_Texte de page_
Ils ont pris les rênes de l'île. Depuis mardi, l'alliance nationaliste est à la tête de la nouvelle collectivité corse. Mais les relations avec Paris s'annoncent tendues, dans la mesure où les nouveaux responsables locaux réclament déjà un nouveau statut pour l'île, avec des compétences élargies. "Nos responsabilités sont considérables vis-à-vis des Corses, qui nous ont fait confiance sur la base d'un projet très clair et qui nous impose des discussions pour aller plus loin si nous ne voulons pas trahir notre mandat", explique Jean-Guy Talamoni, le président de la nouvelle assemblée, invité mercredi de la matinale d'Europe 1.

"Nous sommes entravés". "Il faut que nous discutions pour avoir un autre statut. Le statut actuel, celui qui existe depuis quelques heures, est seulement la fusion des trois collectivités qui existent mais nous n'avons pas de compétences en plus au bénéfice de la Corse […] c'est très insuffisant par rapport à ce dont nous avons besoin pour gouverner de façon correcte les affaires de la Corse", assure l'élu. "Nous en avons besoin parce que dans différents domaines nous sommes entravés par des dispositifs juridiques qui ne correspondent pas à la réalité de la Corse".

_Consigne_
Rédigez la suite du texte sur la nouvelle collectivité corse en reprenant après sa dernière phrase.

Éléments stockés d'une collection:
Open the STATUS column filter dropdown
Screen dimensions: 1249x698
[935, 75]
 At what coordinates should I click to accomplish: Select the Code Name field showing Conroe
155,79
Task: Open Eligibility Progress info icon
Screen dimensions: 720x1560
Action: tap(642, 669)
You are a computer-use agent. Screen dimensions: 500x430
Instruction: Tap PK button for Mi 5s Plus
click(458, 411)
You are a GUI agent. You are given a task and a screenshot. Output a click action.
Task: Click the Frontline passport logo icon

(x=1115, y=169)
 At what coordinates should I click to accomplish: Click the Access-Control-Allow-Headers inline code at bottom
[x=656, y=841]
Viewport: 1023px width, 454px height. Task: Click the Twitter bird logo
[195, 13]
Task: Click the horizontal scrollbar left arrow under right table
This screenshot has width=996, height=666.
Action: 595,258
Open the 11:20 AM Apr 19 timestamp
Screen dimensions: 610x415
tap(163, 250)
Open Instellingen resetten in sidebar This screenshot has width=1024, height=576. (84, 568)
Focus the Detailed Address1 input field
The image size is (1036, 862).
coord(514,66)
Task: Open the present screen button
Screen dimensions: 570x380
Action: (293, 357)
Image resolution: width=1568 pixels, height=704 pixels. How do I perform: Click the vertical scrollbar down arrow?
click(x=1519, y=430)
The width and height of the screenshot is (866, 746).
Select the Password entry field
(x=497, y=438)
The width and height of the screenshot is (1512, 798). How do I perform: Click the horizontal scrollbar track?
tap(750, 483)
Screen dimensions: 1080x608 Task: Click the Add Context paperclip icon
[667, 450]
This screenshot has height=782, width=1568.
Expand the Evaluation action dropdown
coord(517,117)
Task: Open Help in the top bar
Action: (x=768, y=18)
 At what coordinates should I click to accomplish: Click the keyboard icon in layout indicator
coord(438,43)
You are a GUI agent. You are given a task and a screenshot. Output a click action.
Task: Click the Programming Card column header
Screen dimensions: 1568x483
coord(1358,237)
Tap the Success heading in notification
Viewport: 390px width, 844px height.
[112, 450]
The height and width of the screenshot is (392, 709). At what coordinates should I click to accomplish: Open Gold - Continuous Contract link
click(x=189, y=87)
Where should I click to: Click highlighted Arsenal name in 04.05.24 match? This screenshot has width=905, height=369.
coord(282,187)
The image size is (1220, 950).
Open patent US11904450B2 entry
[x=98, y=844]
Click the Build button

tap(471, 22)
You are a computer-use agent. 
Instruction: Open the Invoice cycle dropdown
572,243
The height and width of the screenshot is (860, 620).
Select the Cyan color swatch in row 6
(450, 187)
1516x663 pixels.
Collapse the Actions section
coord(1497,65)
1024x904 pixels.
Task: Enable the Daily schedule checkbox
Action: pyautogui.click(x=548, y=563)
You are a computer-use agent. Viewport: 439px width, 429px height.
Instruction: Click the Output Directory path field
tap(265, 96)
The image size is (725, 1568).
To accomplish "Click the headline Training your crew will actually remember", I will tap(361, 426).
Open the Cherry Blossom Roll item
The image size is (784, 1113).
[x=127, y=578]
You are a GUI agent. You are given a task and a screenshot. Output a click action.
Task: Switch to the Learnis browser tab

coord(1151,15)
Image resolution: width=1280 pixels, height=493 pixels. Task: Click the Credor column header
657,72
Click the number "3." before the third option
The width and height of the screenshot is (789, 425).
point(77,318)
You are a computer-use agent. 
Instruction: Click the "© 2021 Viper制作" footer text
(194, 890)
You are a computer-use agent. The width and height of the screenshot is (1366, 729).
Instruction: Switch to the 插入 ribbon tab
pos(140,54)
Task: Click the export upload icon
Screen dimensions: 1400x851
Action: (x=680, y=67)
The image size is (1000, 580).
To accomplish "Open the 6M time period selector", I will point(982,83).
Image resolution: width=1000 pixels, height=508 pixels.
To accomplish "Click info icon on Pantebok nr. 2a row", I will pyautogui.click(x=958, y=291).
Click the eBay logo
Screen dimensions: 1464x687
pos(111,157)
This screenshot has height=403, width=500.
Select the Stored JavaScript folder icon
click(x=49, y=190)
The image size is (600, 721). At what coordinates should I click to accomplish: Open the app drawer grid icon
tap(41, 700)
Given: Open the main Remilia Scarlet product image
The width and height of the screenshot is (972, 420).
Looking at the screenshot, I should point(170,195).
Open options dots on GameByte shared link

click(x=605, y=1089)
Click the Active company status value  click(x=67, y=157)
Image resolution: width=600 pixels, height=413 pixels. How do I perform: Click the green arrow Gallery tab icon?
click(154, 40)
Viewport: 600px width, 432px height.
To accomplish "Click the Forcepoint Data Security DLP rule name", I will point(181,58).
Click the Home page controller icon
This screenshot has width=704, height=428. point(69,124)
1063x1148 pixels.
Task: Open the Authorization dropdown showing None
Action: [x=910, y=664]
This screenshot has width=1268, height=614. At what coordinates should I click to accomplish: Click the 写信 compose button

_Zone de réponse_
Reconnaissance de la langue corse et amnistie. Dans la liste des revendications des nationalistes, figure notamment une officialisation de la langue corse, ce qui lui donnerait, sur l'île, un statut égal à celui du français. "La langue, c'est la culture, le droit pour nous de faire en sorte qu'elle ne disparaisse pas. Il y a des études scientifiques qui disent très clairement qu'à défaut d'un statut d'officialité notre langue va disparaître, nous ne pouvons pas accepter que cette part de nous-même disparaisse", plaide Jean-Guy Talamoni qui, mardi, a prononcé son discours d'investiture en langue corse.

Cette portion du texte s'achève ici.